### JOB
Rewrite the records from the line containing "Collapse the True" down through the line containing "Looking at the screenshot, I should click(280, 222).", replacing "Legal scales icon" with "balance scale icon" and leaving everything else unchanged.

----- DATA FOR THIS EXERCISE -----

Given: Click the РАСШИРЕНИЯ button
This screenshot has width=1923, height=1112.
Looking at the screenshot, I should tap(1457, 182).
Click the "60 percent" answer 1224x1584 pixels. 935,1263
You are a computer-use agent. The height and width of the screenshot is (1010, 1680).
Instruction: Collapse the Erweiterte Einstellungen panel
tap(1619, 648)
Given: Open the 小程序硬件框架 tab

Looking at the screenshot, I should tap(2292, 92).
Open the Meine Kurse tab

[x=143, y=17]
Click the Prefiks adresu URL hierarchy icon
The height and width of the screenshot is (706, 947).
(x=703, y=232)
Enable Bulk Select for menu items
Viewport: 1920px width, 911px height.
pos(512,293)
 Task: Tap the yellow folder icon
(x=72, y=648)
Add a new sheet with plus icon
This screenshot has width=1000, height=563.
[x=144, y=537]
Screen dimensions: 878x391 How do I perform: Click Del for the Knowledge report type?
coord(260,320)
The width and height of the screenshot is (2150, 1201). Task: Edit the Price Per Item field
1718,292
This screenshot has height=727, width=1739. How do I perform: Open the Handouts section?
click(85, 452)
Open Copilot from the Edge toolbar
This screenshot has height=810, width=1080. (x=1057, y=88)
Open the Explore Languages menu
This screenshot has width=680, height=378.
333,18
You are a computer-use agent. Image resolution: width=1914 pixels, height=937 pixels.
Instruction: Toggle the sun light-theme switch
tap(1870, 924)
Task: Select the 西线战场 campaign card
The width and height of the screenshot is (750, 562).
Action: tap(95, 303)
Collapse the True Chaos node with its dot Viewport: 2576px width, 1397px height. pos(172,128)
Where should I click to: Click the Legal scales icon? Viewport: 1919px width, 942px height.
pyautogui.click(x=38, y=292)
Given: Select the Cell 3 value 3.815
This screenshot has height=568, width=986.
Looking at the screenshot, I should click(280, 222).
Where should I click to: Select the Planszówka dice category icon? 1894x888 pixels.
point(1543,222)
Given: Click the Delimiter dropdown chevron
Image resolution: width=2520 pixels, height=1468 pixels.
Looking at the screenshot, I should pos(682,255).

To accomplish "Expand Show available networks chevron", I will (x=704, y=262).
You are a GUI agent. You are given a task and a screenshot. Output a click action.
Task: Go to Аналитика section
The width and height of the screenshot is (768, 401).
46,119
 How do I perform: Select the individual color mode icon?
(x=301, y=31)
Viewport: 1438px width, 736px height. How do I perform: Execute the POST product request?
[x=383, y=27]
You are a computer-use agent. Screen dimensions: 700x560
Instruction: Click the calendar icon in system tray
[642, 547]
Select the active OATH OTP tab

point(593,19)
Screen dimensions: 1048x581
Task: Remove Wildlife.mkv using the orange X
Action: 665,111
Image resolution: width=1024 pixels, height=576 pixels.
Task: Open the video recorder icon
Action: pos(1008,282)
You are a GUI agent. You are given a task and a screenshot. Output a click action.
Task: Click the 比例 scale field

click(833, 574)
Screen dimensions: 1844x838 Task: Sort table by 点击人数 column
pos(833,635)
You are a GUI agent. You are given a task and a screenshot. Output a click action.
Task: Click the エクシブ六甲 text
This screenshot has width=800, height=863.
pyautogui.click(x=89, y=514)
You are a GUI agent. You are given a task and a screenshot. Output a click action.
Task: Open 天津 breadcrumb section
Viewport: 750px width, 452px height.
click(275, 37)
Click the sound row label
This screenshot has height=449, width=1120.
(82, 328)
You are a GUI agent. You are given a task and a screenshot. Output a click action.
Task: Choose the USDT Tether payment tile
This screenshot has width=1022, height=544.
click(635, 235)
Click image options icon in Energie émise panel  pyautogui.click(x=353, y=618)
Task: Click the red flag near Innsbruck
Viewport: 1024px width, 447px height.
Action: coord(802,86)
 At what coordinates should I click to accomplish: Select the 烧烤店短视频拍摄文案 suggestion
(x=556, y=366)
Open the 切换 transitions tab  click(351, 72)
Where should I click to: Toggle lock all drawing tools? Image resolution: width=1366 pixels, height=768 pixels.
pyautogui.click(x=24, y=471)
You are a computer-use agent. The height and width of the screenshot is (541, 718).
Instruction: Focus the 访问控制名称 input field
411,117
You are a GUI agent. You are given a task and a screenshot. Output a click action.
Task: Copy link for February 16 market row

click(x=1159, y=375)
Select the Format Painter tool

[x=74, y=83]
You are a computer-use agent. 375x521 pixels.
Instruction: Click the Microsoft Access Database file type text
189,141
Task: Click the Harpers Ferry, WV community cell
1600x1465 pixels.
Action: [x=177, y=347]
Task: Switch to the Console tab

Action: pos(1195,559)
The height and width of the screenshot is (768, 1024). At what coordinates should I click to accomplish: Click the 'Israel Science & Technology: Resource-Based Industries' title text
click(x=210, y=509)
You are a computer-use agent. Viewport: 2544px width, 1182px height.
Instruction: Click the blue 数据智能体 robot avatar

-----

### ANSWER TO THE EXERCISE
Collapse the True Chaos node with its dot Viewport: 2576px width, 1397px height. pos(172,128)
Where should I click to: Click the balance scale icon? Viewport: 1919px width, 942px height.
pyautogui.click(x=38, y=292)
Given: Select the Cell 3 value 3.815
This screenshot has height=568, width=986.
Looking at the screenshot, I should click(280, 222).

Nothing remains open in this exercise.